7.39 kB

	# Install the required dependencies before running this script:
	# pip install torch torchvision
	# pip install gradio==6.9.0
	# pip install transformers==5.3.0
	# pip install supervision==0.27.0.post2

	import gradio as gr
	import torch
	import numpy as np
	import supervision as sv
	import json
	import ast
	import re
	from PIL import Image
	from threading import Thread
	from transformers import (
	Qwen3_5ForConditionalGeneration,
	AutoProcessor,
	TextIteratorStreamer,
	)

	DEVICE = "cuda" if torch.cuda.is_available() else "cpu"
	DTYPE = (
	torch.bfloat16
	if torch.cuda.is_available() and torch.cuda.is_bf16_supported()
	else torch.float16
	)

	MODEL_NAME = "prithivMLmods/Polaris-VGA-4B-Post1.0e"

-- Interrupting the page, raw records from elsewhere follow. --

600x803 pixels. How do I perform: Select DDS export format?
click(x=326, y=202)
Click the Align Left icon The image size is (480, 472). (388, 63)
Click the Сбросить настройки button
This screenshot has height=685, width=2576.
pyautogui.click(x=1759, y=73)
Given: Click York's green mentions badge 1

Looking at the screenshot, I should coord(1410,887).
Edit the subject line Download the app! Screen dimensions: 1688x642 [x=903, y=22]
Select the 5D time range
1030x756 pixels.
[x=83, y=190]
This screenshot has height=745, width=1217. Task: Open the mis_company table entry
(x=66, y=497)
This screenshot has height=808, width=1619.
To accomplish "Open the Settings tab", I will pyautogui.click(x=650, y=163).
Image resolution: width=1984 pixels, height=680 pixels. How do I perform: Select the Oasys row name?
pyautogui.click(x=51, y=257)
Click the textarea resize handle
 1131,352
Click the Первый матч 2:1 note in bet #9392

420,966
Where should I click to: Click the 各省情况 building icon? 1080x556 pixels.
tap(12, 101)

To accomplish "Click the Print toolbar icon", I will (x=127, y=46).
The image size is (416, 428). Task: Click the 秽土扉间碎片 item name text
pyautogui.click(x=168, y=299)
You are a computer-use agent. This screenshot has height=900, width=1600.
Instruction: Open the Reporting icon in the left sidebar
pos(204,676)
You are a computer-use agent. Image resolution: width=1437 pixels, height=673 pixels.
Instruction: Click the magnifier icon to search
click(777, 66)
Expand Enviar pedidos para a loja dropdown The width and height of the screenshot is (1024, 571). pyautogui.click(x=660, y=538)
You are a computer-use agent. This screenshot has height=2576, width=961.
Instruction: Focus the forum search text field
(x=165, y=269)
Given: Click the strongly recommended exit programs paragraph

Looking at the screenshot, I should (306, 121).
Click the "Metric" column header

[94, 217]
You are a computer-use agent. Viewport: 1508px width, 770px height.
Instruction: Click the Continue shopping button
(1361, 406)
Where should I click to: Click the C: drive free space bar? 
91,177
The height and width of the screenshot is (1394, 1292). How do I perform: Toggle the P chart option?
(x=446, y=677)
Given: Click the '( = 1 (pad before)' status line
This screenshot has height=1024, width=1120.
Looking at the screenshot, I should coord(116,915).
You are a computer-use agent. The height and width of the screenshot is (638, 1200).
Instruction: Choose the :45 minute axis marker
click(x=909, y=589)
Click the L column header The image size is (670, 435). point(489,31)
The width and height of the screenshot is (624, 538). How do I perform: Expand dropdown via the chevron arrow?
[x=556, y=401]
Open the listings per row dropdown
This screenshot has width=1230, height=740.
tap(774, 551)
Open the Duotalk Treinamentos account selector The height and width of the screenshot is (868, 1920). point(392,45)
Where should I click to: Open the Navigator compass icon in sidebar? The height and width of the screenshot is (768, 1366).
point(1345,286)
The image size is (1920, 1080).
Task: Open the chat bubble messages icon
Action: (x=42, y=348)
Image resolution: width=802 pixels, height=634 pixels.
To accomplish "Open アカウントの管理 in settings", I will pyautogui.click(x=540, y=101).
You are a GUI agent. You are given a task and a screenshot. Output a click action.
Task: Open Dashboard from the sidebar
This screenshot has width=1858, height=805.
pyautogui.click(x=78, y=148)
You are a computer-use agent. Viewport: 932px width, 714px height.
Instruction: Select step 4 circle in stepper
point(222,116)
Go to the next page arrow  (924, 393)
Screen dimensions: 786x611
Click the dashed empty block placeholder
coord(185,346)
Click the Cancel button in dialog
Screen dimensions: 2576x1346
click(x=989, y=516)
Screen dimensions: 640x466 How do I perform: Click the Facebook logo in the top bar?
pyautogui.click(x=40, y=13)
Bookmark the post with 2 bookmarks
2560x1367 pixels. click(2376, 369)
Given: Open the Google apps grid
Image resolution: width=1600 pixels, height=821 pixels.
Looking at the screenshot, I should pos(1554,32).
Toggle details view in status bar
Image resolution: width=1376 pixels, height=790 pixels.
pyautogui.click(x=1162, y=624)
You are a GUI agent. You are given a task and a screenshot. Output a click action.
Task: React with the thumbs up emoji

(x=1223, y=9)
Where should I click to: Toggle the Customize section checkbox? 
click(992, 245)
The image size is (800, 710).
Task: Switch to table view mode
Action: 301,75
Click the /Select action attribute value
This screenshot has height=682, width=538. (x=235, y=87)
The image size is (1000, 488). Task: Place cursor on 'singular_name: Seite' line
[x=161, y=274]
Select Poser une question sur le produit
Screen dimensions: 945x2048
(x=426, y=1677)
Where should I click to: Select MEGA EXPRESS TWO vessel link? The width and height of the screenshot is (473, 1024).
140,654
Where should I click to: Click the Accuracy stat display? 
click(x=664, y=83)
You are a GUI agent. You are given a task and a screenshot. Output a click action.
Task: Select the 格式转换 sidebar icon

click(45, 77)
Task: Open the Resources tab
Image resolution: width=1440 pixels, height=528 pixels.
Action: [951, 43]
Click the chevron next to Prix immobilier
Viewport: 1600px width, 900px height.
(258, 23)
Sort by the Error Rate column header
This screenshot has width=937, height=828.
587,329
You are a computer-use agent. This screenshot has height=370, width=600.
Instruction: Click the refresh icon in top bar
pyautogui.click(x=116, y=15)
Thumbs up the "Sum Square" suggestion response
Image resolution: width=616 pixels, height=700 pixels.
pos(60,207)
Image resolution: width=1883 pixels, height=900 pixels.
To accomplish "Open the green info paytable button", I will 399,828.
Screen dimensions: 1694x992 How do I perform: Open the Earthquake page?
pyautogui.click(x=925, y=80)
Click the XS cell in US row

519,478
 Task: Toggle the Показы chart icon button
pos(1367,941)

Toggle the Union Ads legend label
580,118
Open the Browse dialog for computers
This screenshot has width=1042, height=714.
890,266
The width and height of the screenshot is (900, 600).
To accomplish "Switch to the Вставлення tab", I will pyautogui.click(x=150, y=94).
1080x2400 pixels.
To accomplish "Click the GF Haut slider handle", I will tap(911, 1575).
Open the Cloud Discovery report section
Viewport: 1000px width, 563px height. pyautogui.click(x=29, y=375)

	BRIGHT_YELLOW = sv.Color(r=255, g=230, b=0)
	DARK_OUTLINE = sv.Color(r=40, g=40, b=40)
	BLACK = sv.Color(r=0, g=0, b=0)

	print(f"Loading model: {MODEL_NAME} ...")
	qwen_model = Qwen3_5ForConditionalGeneration.from_pretrained(
	MODEL_NAME,
	torch_dtype=DTYPE,
	device_map=DEVICE,
	).eval()

	qwen_processor = AutoProcessor.from_pretrained(MODEL_NAME)
	print("Model loaded.")


	def safe_parse_json(text: str):
	text = text.strip()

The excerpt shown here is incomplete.